I replaced the amp (its a LM324, not a 4558), and that didn't didn't help. So I had to wait for the YM3016 chip to come in from China. Well I got it yesterday, and swapped it in. Still no luck. After the game warmed up, the crackle was back. Next step would be to replace the YM2610. I am a bit nervous about replacing that one. I pulled up one trace replacing the YM3016, and had to run a jumper to get it to work. The YM2610 has about 4 times the number of legs to de-solder. I don't know if I can pull the chip without damaging the board traces.

I am considering sending the board out for the repair. Who is working on Neo-Geo boards these days?
 

DaisyAge

Galford's Armourer
Joined
Jun 10, 2018
Posts
457
Long shot but have you tried cleaning the volume sliders with something like deoxit d5? Give it a good rinse and scrub lightly with a toothbrush and then rinse it with deoxit again. I've fixed a lot of crackling sliders like this, although not for the MVS. Also does lowering the volume sliders a bit while playing get rid of the crackle or is it always crackling even with them turned all the way down?
 
Joined
Oct 9, 2016
Posts
14
I read other posts that discussed the sliders, so last week I cleaned both sliders with a q-tip and rubbing alcohol. It didn't help any. Adjusting the sliders does not appear to make the crackle any bettor or worse.
 
Joined
Oct 9, 2016
Posts
14
So I have a happy ending to this thread...
So I decided to go ahead and replace the YM2610 chip. It took 6 weeks for the pair of replacement chips to get here from China. They were obviously pulls, so I am glad I bought two of them. I went to install one, and discovered the socket I purchased was the wrong size (the YM2610 is a 1.78mm pitch chip, NOT a 2.54mm). I found a guy on ebay who had the correct socket and ordered it. The socket came in today.
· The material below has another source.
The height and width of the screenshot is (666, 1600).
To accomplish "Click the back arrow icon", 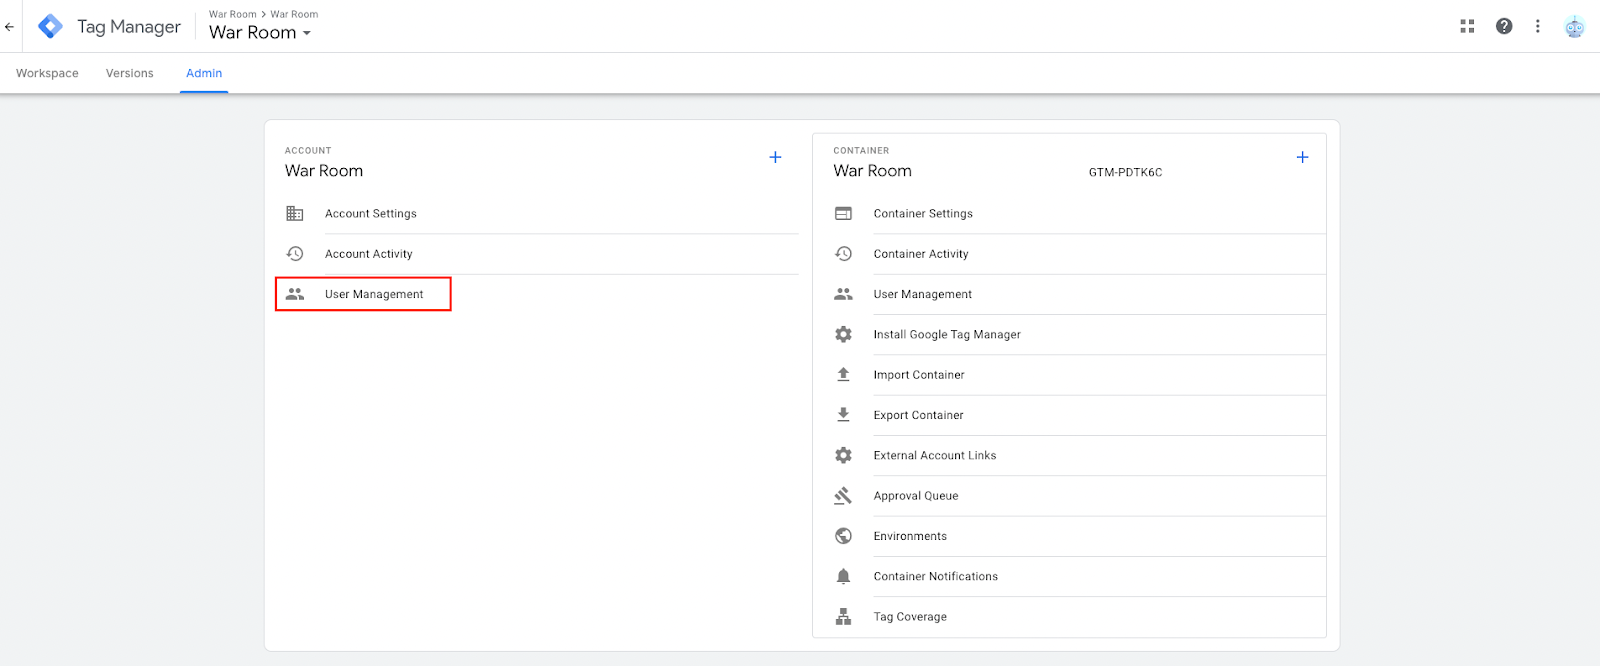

In order to lessen my chances of pulling a pad up, I used snips to cut the old chip off where the legs meet the body of the chip. I then used my soldering iron to heat each leg up and pull it out. Finally I used my solder puller to clean out the holes. The new socket went down without a hitch (although you have to be careful on 1.78mm pitch legs that you don't solder two legs together).
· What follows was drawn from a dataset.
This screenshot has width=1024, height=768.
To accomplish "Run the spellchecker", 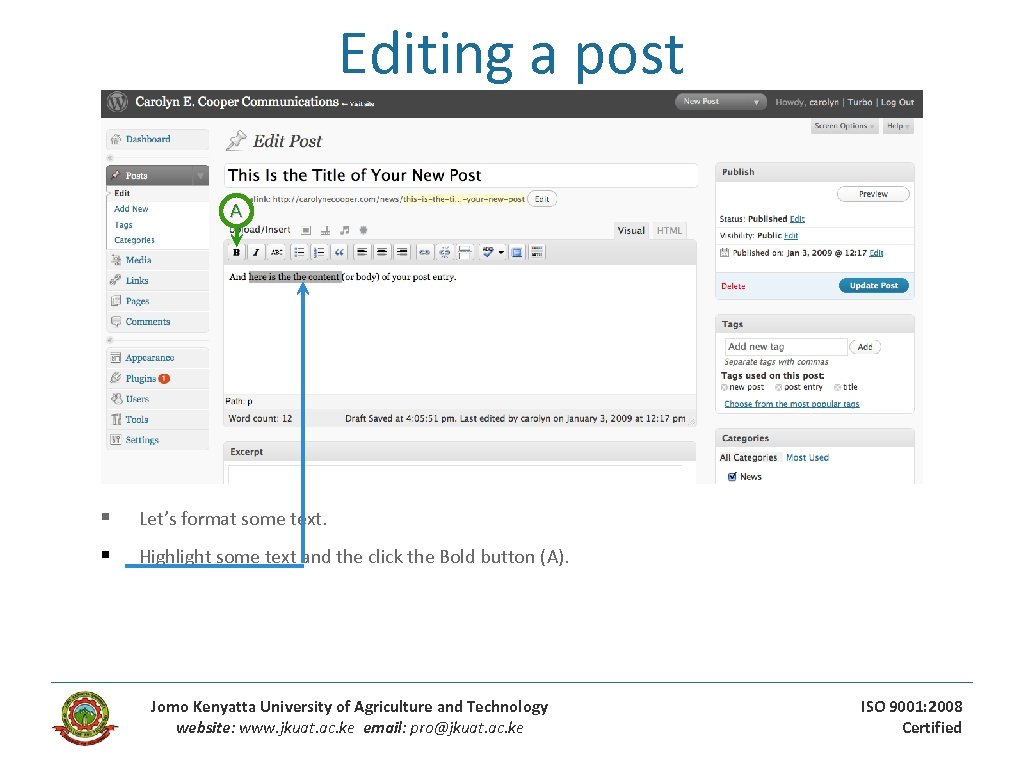I will coord(489,252).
I got everything back together, and was able to boot my board into test mode. The board passed the sound test with flying colors (woo hoo!), but when i went to boot into a game, it wouldn't boot. I messed with the board for a good half hour before I realized that bumped dip switch 8 installing the board set into the cabinet. The board was in screen freeze mode. After i felt stupid a while, I booted up Samurai Showdown 2 and played a couple of rounds. I am happy to report the game played flawlessly, and more importantly sounded flawless. Now I just have to find a replacement for the onboard battery, and I will have a fully functional MVS-4.